This house is a story of the convergence of art, architecture, landscape and family life. It is a story about time, and a house as a kind of time machine and a structure of possibility. In this instance, it unfolds over 30 years for 2 generations of family through a series of renovations and expansions that trace an evolution in how we live, how life changes from era to era, and generation to generation:

The property was originally owned by an architect and naturalist, Gray Taylor, he designed a mid-century modern structure that started out as two simple rectangular boxes. One box was positioned directly over the river and the other, running parallel to the river edge. The main living room situated over the river took in powerful views of the water, large river stones and dense tree canopy but all the other rooms and circulation did not engage the river or the views. To capture how radical this scheme was in the 1960’s, there was even pop-up fishing hole in the floor of the living room directly over the stream. One could “go fishing” right in your living room, but all the support spaces, services spaces were left in the dark, turned and oriented away from the river. Odd.

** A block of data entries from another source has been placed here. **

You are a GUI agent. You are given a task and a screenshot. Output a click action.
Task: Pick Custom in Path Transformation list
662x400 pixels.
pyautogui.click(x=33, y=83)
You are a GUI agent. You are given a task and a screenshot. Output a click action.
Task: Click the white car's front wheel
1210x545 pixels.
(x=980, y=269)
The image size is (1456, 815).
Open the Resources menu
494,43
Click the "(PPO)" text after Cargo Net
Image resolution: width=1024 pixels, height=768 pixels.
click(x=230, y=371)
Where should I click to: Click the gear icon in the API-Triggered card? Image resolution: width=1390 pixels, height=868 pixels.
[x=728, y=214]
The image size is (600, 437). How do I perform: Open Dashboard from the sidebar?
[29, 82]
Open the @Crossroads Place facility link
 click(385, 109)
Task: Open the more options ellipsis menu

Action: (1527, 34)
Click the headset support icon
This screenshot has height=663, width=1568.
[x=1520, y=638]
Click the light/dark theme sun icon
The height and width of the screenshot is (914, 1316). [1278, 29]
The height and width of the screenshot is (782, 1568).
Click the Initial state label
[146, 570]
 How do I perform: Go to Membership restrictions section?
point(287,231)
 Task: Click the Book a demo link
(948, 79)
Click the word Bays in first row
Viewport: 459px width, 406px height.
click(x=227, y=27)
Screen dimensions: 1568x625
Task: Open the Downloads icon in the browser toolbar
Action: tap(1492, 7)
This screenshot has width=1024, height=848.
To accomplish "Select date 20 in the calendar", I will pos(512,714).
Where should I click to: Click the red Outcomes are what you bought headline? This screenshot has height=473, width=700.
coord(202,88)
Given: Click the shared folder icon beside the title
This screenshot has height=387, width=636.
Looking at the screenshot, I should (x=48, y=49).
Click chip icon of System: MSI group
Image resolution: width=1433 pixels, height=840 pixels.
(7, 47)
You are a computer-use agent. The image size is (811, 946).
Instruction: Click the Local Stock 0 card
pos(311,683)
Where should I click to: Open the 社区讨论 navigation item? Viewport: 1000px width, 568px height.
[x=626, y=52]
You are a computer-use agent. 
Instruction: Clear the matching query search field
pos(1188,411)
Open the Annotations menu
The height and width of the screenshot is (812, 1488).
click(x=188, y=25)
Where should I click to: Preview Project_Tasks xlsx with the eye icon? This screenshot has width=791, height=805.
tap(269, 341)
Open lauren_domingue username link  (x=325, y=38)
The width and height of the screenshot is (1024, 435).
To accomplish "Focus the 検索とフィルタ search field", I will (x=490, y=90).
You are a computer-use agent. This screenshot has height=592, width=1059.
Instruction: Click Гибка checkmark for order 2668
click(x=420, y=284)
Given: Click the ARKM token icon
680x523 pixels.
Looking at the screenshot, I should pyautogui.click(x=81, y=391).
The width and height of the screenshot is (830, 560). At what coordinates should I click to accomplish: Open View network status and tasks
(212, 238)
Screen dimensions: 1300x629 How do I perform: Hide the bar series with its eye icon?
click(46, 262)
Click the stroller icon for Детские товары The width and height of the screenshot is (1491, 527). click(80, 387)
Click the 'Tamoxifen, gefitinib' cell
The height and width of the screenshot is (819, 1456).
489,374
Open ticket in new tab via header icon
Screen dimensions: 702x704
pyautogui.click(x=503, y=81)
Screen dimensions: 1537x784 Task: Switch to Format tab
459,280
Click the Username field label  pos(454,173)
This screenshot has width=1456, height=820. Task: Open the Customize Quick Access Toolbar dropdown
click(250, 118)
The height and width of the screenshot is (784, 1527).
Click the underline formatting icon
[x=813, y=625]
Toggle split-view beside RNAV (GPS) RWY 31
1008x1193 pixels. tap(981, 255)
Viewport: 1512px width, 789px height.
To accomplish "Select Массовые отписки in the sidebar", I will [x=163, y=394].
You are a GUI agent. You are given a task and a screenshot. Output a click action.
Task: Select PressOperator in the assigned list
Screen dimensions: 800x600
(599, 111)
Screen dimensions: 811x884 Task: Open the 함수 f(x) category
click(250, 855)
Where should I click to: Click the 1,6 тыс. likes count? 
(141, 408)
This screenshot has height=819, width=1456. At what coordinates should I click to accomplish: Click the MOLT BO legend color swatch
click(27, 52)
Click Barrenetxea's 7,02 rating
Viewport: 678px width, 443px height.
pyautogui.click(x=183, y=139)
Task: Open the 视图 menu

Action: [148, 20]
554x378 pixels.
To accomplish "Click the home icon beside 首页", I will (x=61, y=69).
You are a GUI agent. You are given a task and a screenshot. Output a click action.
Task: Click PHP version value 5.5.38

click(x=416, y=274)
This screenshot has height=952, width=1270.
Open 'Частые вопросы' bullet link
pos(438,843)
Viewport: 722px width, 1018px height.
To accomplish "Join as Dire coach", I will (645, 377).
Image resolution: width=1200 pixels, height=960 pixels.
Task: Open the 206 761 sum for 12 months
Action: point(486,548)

The parents of our current client purchased the property in late 1970’s. The couple was a psychiatrist and art consultant who had moved back to Connecticut from Los Angeles and had an important collection of Post-WWII Art. They loved the mid-C modern house because it had a significant “gallery” wall space and dramatic views of the river and nature in the living room. This said, they sought to open up much more of the living spaces to view, light and sky. Our engagements with the house began in 1996 with a renovation of existing spaces, to “brighten and open up circulation,” and add a new family wing, entry courtyard-garden and 2-car attached garage. We became good friends and lifelong collaborators during this project and we continued to work for the parents on property and series of other projects in NYC and Florida to this day.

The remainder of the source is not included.